And now he was coming home, and the plan was for just the three of them – Cassie, Josephine and Mattie – to spend the central days of Christmas happily together once more as a family.
And so they would have done had it not been for Leonora.
Cassie had all but lost touch with Leonora. When last read of, she was divorced and back on the international circuit. She knew that Leonora was still buying blood-stock however, since she had seen pictures of her at the Newmarket Highflyer Sales, and heard that Peter Carroll, a top bloodstock agent, had been commissioned to buy her some yearlings. At dinner one night, someone tried to bring Cassie up to date with the latest news of Leonora’s marital adventures, but Cassie showed no interest whatsoever and immediately changed the subject to matters of more immediate concern.
Had she not been quite so resolute, she would have learned that Leonora was back in Ireland, and that her latest marriage would greatly affect Cassie’s personal future and the closely guarded security of her family.
On 20 December, Cassie and Josephine drove out to the airport to meet Mattie.
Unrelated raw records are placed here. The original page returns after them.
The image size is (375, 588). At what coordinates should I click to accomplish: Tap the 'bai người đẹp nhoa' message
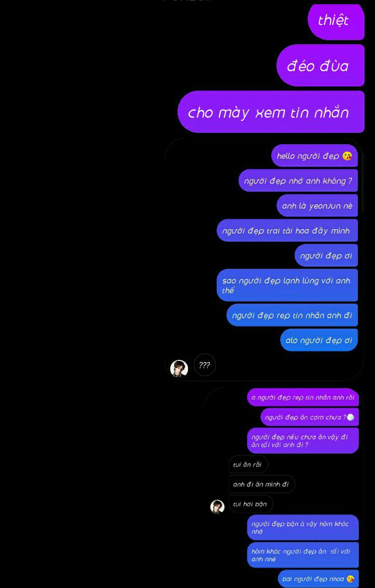click(x=318, y=579)
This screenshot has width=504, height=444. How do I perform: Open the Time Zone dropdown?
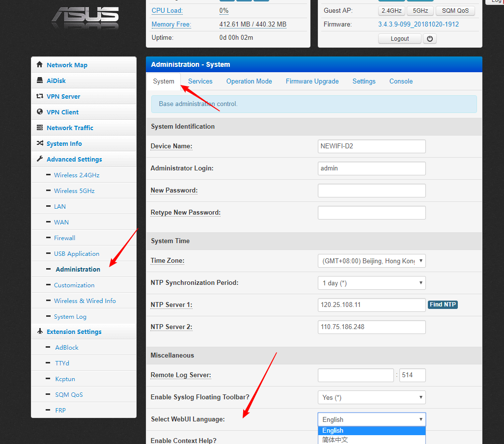coord(371,261)
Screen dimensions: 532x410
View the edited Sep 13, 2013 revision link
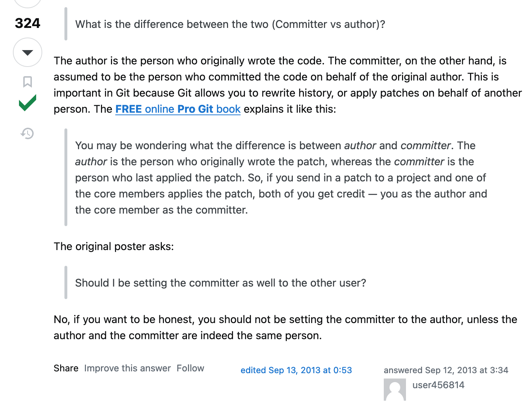point(296,370)
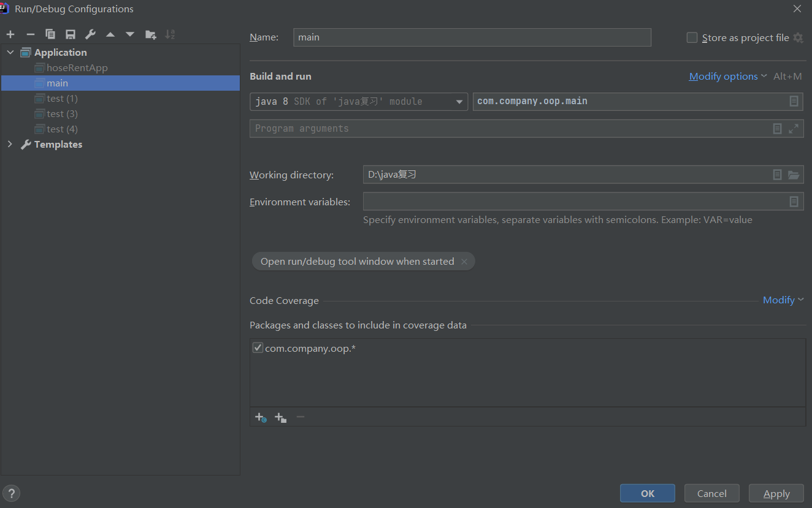Click the Save Configuration disk icon

[71, 34]
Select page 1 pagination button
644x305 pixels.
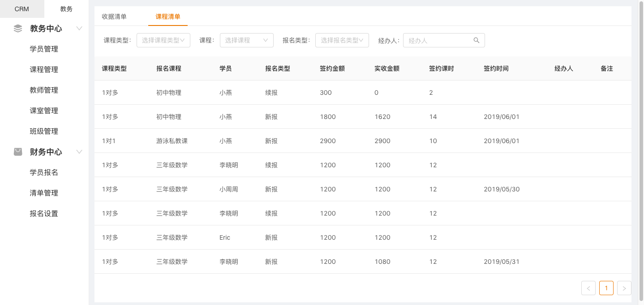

Looking for someone casually dressed and crumpled, which was Mattie’s normal appearance, they both missed the tall and elegant young man who walked nonchalantly through customs and ambled up behind them.
‘You waiting for someone, girls?’ said a broad mock-Australian accent behind them.
Cassie and Josephine wheeled round startled, only to be confronted by Mattie’s bronzed and smiling face.
‘Good God!’ Josephine laughed as she hugged him. ‘I thought you’d come back with corks on your hat!’
Mattie grinned, kissed his sister and then turned to his mother.
Cassie smiled and did her best, but for one of the very few occasions in her life, her tears got the better of her as she embraced her handsome son.
‘Oh Christ,’ Mattie sighed. ‘Don’t start going all wet, Mum. I’ve only been away two years.’
‘I know,’ Cassie said, ‘but it seems like ten.’
They drove straight back to Claremore, where Cassie had arranged a small drinks party in honour of her son’s return, and then dinner for just the three of them.
When they arrived at the house, it looked as though one of the guests had got the time wrong and arrived early, because there was a metallic-black BMW coupe already parked at the bottom of the steps.
‘I don’t recognise it,’ Cassie said, going on into the house ahead of her children who were being playfully assaulted by Bunbury. ‘I wonder who it is?’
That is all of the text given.